Thursday, January 17, 2013

Argo Controversy

NB:  I'm amending this piece a few weeks after I wrote it, primarily after reading Maureen Dowd on Lincoln and its huge falsehood.  I had no idea the writer and director of Lincoln changed the truth in a meaningful way versus what I say at the end of this blog.  The film suggests that the representatives from Connecticut voted against the 13th Amendment, the most important amendment to our Constitution.  This  change was not a minor adjustment for artistic purposes, it's blatantly false and Lincoln does not deserve an award for best film.  Lincoln should be to show that the representatives from Connecticut voted yes.  I'm watching the awards right now and hoping, against hope, that Amour will win.  Amour is perhaps the most honest film I've seen in my lifetime, which has not been short!

Perhaps because three of the best pictures nominated this year for the Oscar are based on true stories, a number of controversies have arisen.  Argo, nominated for best picture, did not get a nod for best director; neither did Zero Dark Thirty.
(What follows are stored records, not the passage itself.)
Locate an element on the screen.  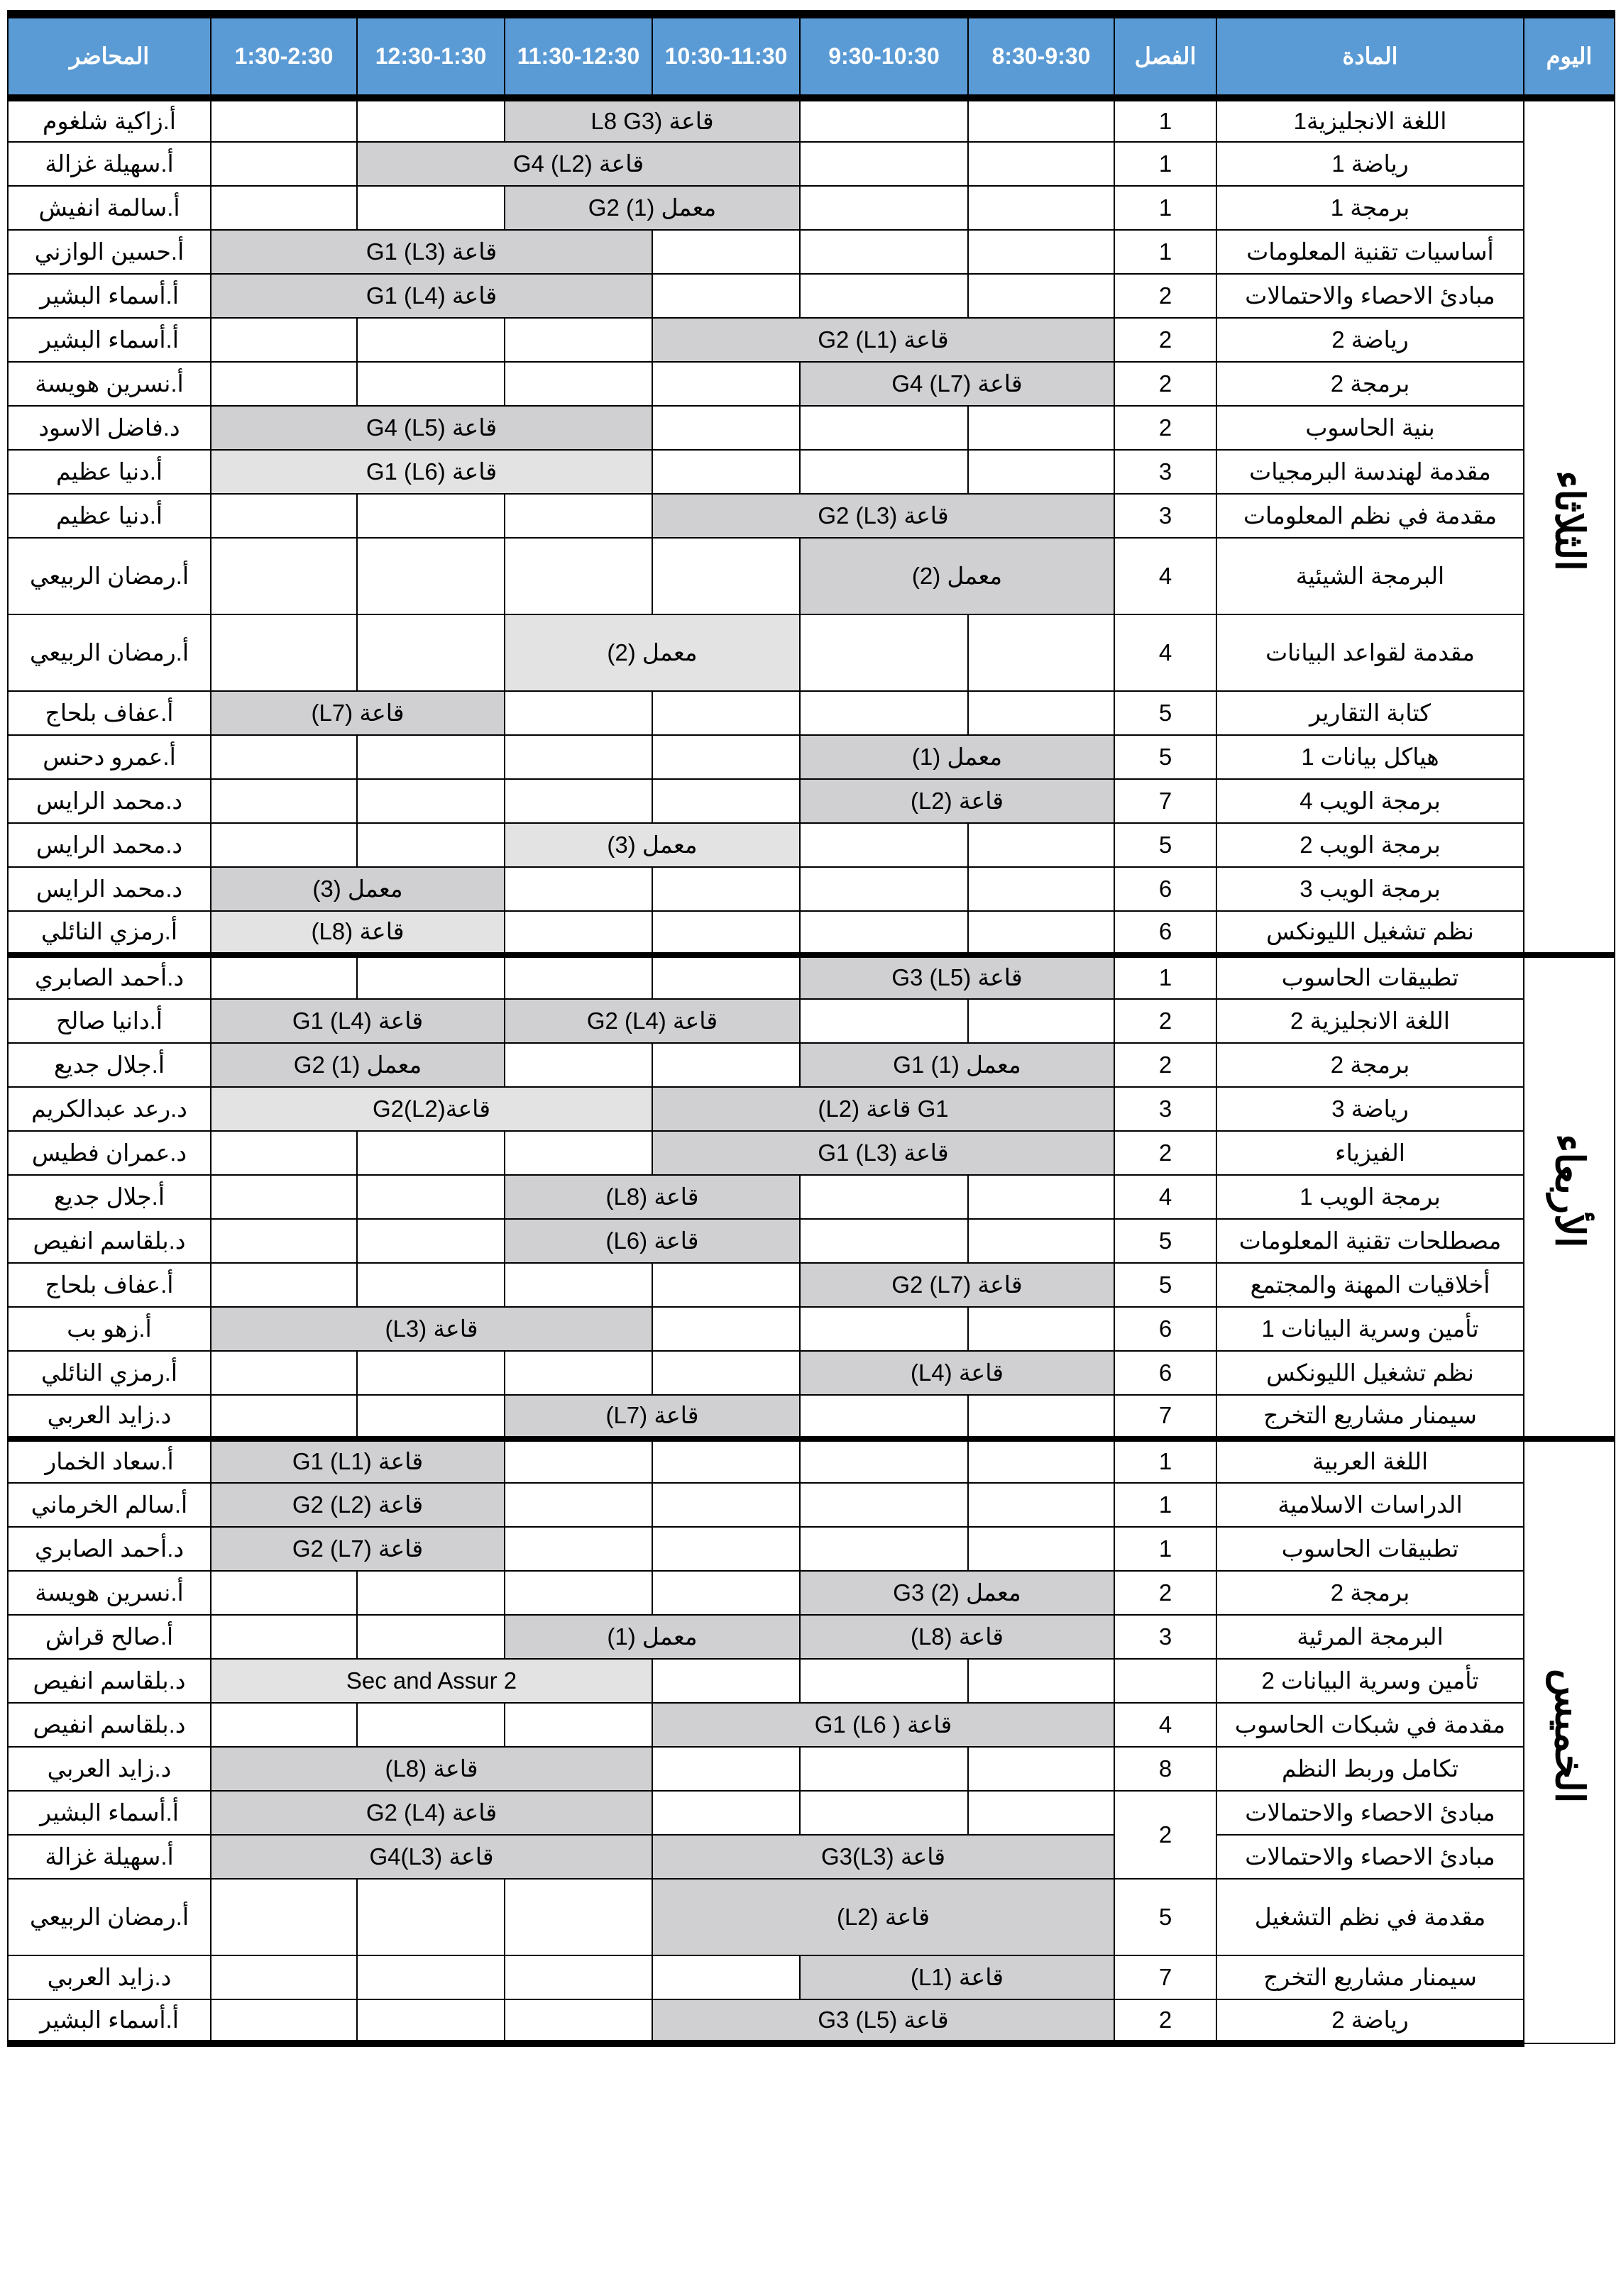
session-cell: قاعة (L1) G1 is located at coordinates (358, 1460).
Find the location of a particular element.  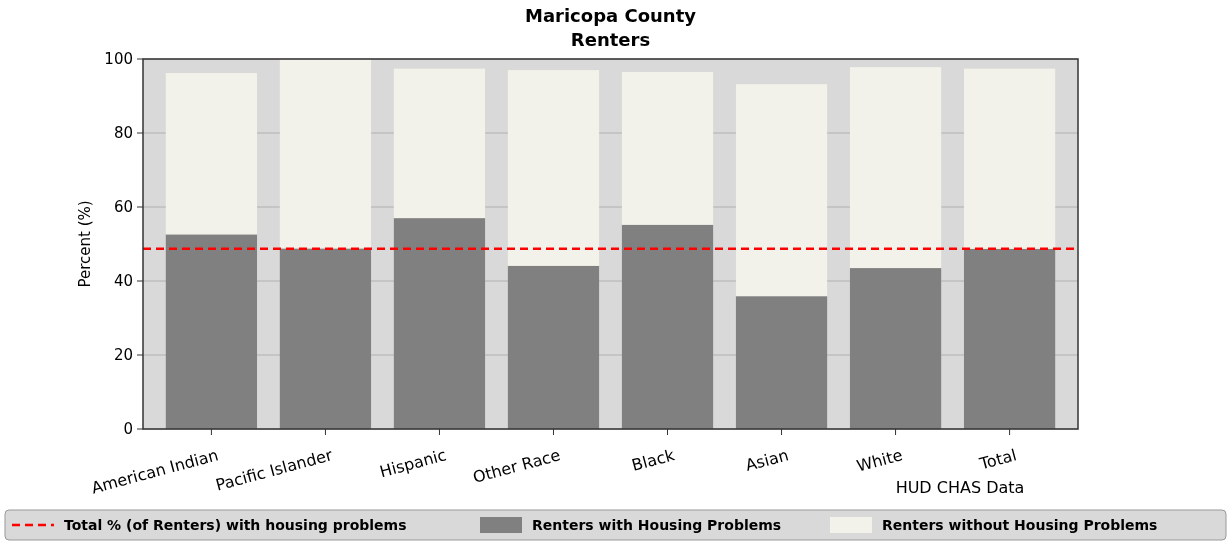

y-axis-title: Percent (%) is located at coordinates (85, 244).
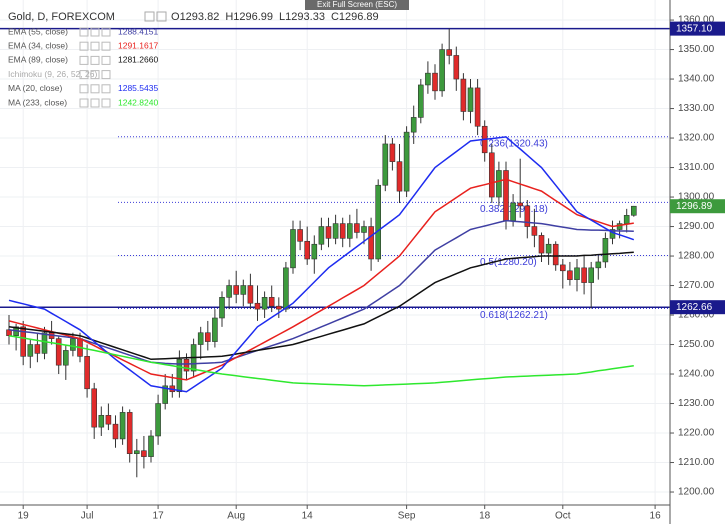 The width and height of the screenshot is (725, 524). Describe the element at coordinates (694, 206) in the screenshot. I see `price-tag-label: 1296.89` at that location.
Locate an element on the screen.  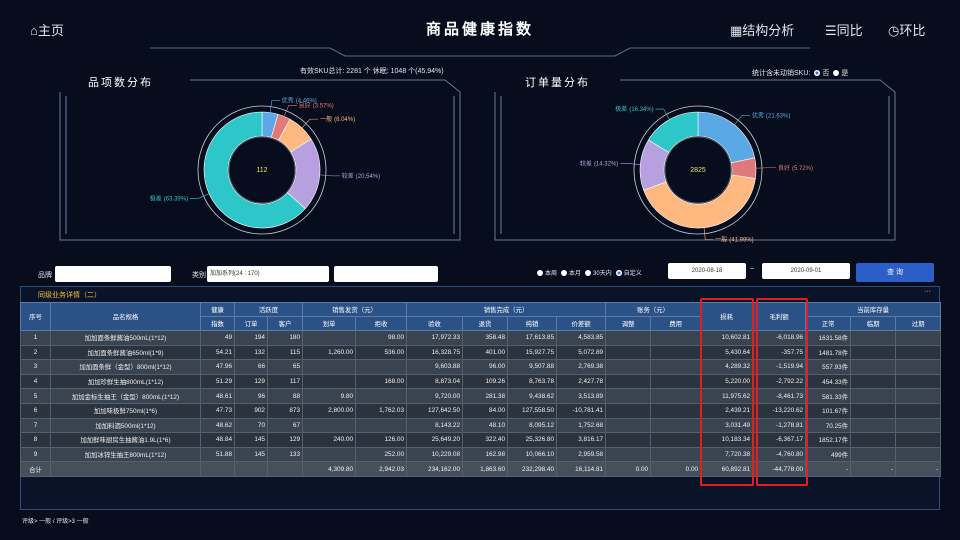
more-button: ··· is located at coordinates (928, 292).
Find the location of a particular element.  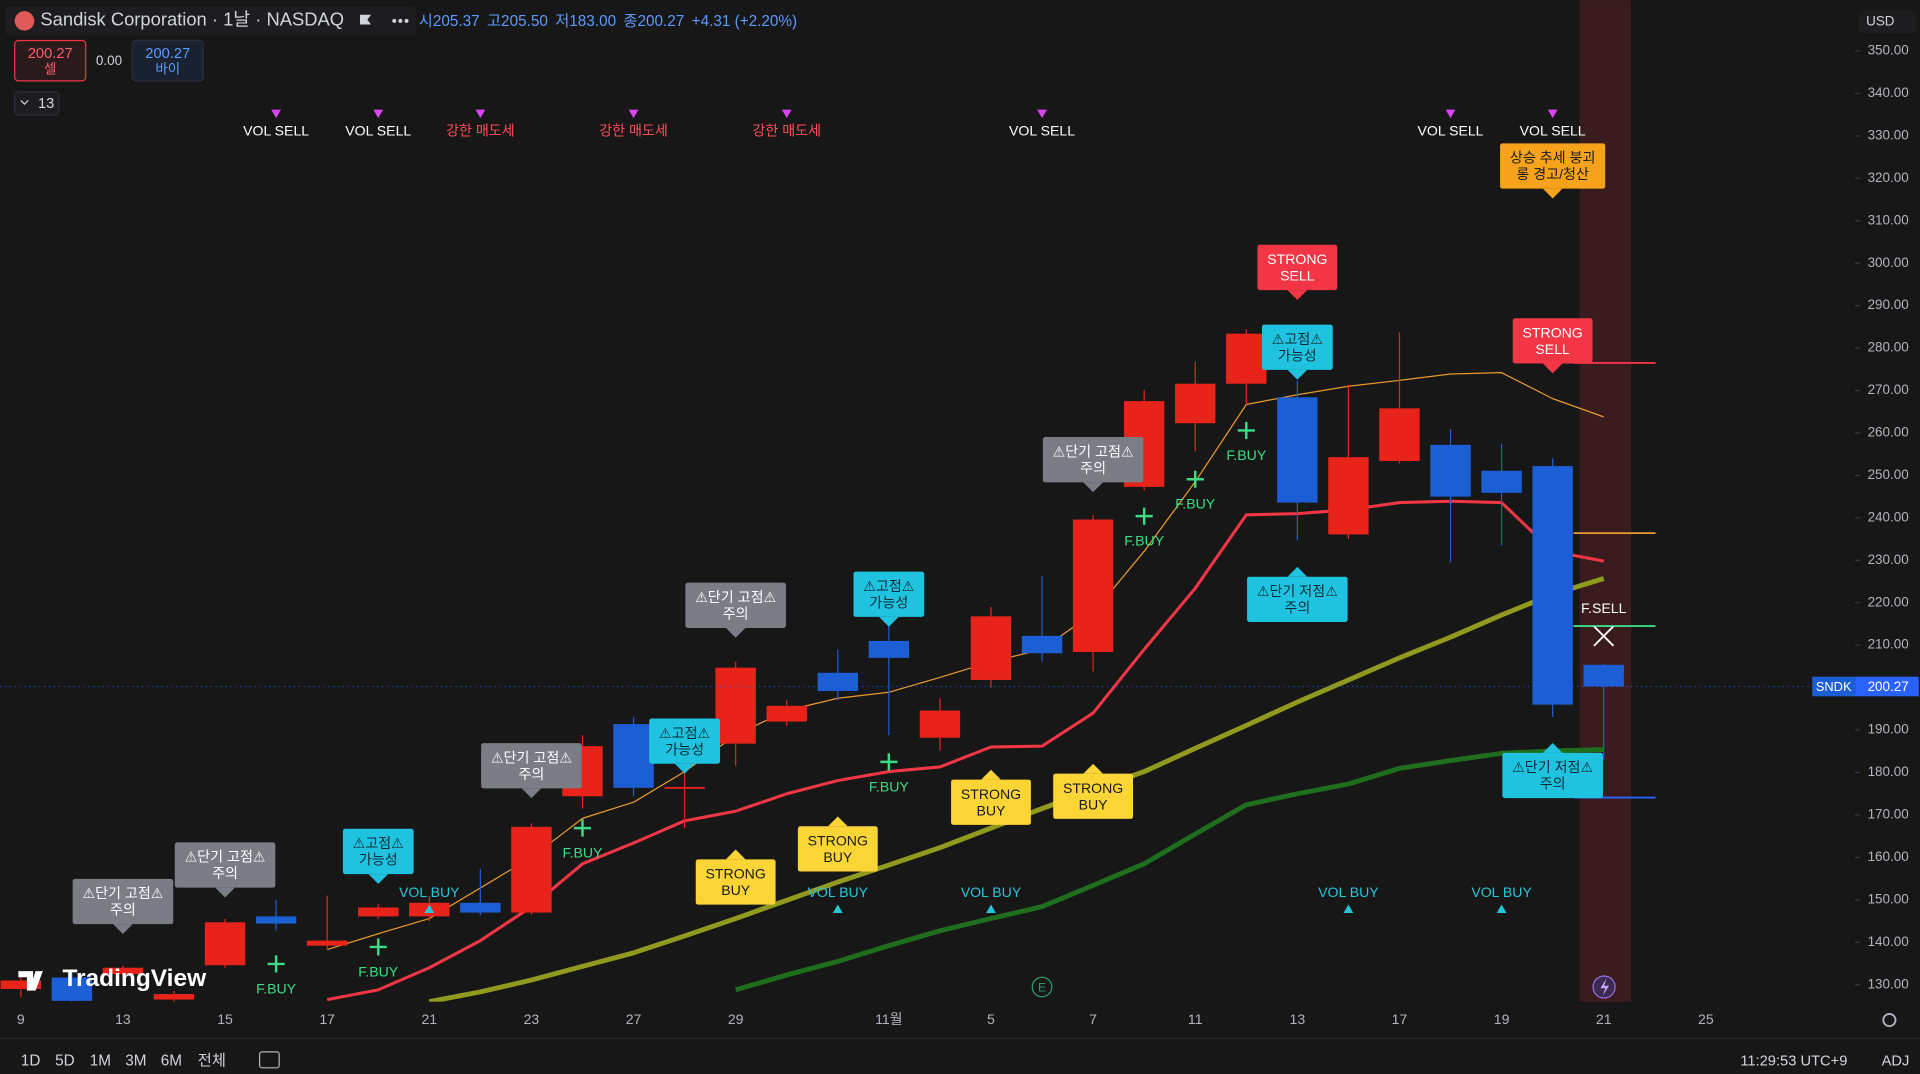

range-button: 1D is located at coordinates (31, 1062).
The only true story that did get a nod is Lincoln, for best picture and best director.

I've written before about my feelings for Zero Dark Thirty but I'd like to repeat myself here, but in a different fashion.  At the beginning of the film, there's a statement on screen that the film is based on true events (not an exact quote but close enough).  The problem is that the film indicates that the use of torture, along with other methods, was responsible for the capture of Bin Laden.  Torture did not work, as stated by almost every objective commentator with inside information (other than those who condoned torture and now need to find some justification for its use), yet Bigelow elects to show that it did work, although she's now in denial as the controversy heats up. Argo, based on the escape of Americans with the help of the Canadians during the Iran hostage crisis, also states that it's a true story, although much of the ending is fictional.  (The liberties taken by Argo are far less serious than those taken in Zero Dark Thirty, since the latter shows torture as useful, or if you're a Bigelow defender, as neutral--neither of which is acceptable on a moral level.)

Many are now objecting that Ben Affleck, director of Argo, did not get a best director nod. I saw Argo and enjoyed it very much but frankly never saw it as anything but a fictional thriller since so much of the film is pulled together with the same old heart-pounding episodes we see in most action American films--car chases for one, although in this case it's a plane chase, which didn't happen.  Most of the heart-pounding episodes at the end of the film are false, used to keep the audience on edge, so it's not really a true story.  That would be fine so long as we weren't led to believe we were watching truth, not fiction.  Once a director says he's telling truth, he's obligated to tell truth.  Thus, I don't believe Affleck should have been nominated.

In some ways Lincoln is in the same league.  As very few people know, Lincoln, a man of his times, had many of the same prejudices against African Americans as his contemporaries.  But in the case of Lincoln the film there are omissions but no real liberties taken with the truth.  It's also a good film, one of the best political films I've seen in my lifetime.  It also has a number of lessons that President Obama could learn from, including Lincoln's affability in getting his enemies on his side.  I hope it wins both awards and makes the appropriate impression on Obama.  He needs to socialize more.